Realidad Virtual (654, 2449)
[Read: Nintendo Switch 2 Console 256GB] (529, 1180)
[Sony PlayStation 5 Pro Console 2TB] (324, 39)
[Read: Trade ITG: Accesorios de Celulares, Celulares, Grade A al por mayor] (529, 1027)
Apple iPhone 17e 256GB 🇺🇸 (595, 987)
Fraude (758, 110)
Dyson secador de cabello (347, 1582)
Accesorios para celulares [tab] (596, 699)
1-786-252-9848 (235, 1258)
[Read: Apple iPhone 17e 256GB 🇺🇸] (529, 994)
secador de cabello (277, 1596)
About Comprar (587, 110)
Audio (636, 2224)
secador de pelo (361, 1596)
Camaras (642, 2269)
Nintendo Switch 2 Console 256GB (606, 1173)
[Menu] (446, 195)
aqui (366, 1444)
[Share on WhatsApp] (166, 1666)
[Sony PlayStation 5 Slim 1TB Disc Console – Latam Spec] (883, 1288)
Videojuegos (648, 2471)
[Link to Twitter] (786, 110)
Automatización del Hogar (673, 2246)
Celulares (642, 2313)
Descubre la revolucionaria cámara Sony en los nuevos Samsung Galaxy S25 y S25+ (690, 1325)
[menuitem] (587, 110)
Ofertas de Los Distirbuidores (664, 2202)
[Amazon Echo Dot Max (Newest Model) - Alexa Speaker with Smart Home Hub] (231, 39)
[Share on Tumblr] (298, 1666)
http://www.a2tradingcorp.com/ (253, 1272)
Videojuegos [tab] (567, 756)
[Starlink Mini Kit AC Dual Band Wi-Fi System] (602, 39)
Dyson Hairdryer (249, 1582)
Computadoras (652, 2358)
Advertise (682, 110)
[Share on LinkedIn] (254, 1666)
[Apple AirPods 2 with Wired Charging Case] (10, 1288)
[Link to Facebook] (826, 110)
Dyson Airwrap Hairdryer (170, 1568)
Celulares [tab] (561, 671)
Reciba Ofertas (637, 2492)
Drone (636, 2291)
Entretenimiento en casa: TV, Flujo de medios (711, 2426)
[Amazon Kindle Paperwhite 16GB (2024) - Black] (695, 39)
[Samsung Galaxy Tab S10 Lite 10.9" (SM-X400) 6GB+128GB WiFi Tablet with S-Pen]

• **Work order**
Retype the records above in full, exactly.

• **Task output**
Realidad Virtual (654, 2449)
[Read: Nintendo Switch 2 Console 256GB] (529, 1180)
[Sony PlayStation 5 Pro Console 2TB] (324, 39)
[Read: Trade ITG: Accesorios de Celulares, Celulares, Grade A al por mayor] (529, 1027)
Apple iPhone 17e 256GB 🇺🇸 (595, 987)
Fraude (758, 110)
Dyson secador de cabello (347, 1582)
Accesorios para celulares [tab] (596, 699)
1-786-252-9848 (235, 1258)
[Read: Apple iPhone 17e 256GB 🇺🇸] (529, 994)
secador de cabello (277, 1596)
About Comprar (587, 110)
Audio (636, 2224)
secador de pelo (361, 1596)
Camaras (642, 2269)
Nintendo Switch 2 Console 256GB (606, 1173)
[Menu] (446, 195)
aqui (366, 1444)
[Share on WhatsApp] (166, 1666)
[Sony PlayStation 5 Slim 1TB Disc Console – Latam Spec] (883, 1288)
Videojuegos (648, 2471)
[Link to Twitter] (786, 110)
Automatización del Hogar (673, 2246)
Celulares (642, 2313)
Descubre la revolucionaria cámara Sony en los nuevos Samsung Galaxy S25 y S25+ (690, 1325)
[menuitem] (587, 110)
Ofertas de Los Distirbuidores (664, 2202)
[Amazon Echo Dot Max (Newest Model) - Alexa Speaker with Smart Home Hub] (231, 39)
[Share on Tumblr] (298, 1666)
http://www.a2tradingcorp.com/ (253, 1272)
Videojuegos [tab] (567, 756)
[Starlink Mini Kit AC Dual Band Wi-Fi System] (602, 39)
Dyson Hairdryer (249, 1582)
Computadoras (652, 2358)
Advertise (682, 110)
[Share on LinkedIn] (254, 1666)
[Apple AirPods 2 with Wired Charging Case] (10, 1288)
[Link to Facebook] (826, 110)
Dyson Airwrap Hairdryer (170, 1568)
Celulares [tab] (561, 671)
Reciba Ofertas (637, 2492)
Drone (636, 2291)
Entretenimiento en casa: TV, Flujo de medios (711, 2426)
[Amazon Kindle Paperwhite 16GB (2024) - Black] (695, 39)
[Samsung Galaxy Tab S10 Lite 10.9" (SM-X400) 6GB+128GB WiFi Tablet with S-Pen]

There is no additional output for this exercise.